You are viewing a plain text version of this content. The canonical link for it is here.
Posted to issues@hbase.apache.org by "Ming Ma (JIRA)" <ji...@apache.org> on 2011/07/09 01:36:16 UTC

[jira] [Created] (HBASE-4081) Issues with HRegion.compactStores methods

Issues with HRegion.compactStores methods
-----------------------------------------

                 Key: HBASE-4081
                 URL: https://issues.apache.org/jira/browse/HBASE-4081
             Project: HBase
          Issue Type: Bug
          Components: regionserver
            Reporter: Ming Ma
            Assignee: Ming Ma


HRegion.java,

  byte [] compactStores(final boolean majorCompaction)
  throws IOException {
    if (majorCompaction) {
      this.triggerMajorCompaction();
    }
    return compactStores();
  }

  /**
   * Compact all the stores and return the split key of the first store that needs
   * to be split.
   */
  public byte[] compactStores() throws IOException {
    for(Store s : getStores().values()) {
      CompactionRequest cr = s.requestCompaction();
      if(cr != null) {
        try {
          compact(cr);
        } finally {
          s.finishRequest(cr);
        }
      }
      byte[] splitRow = s.checkSplit();
      if (splitRow != null) {
        return splitRow;
      }
    }
    return null;
  }

1. It seems the second method's intention is to compact all the stores. However, if a store requires split, the process will stop.
2. Only MetaUtils, HRegion.merge, HRegion.processTable use these two methods. No caller uses the return value.
3. HRegion.merge expects major compaction for each store after the call and has code like below to check error condition.
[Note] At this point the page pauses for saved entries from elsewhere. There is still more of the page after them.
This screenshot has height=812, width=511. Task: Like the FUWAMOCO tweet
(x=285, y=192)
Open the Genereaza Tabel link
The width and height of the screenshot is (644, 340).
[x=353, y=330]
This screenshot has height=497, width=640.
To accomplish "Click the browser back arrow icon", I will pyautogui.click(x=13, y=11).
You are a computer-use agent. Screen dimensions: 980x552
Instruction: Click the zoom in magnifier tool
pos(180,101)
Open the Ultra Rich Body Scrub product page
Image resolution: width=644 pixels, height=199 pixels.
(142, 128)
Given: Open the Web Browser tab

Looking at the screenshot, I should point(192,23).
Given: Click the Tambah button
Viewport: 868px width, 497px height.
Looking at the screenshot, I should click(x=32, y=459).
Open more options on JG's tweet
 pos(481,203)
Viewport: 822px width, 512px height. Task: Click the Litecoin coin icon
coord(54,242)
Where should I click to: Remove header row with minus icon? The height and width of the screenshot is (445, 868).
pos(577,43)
      // Because we compacted the source regions we should have no more than two
      // HStoreFiles per family and there will be no reference store
      if (srcFiles.size() == 2)


So it seems like the fixes are: a) take out s.CheckSplit() call inside compactStores. b) make the return type "void" for these two compactStores functions.

--
This message is automatically generated by JIRA.
For more information on JIRA, see: http://www.atlassian.com/software/jira

        

[jira] [Commented] (HBASE-4081) Issues with HRegion.compactStores methods

Posted by "stack (JIRA)" <ji...@apache.org>.
    [ https://issues.apache.org/jira/browse/HBASE-4081?page=com.atlassian.jira.plugin.system.issuetabpanels:comment-tabpanel&focusedCommentId=13066308#comment-13066308 ] 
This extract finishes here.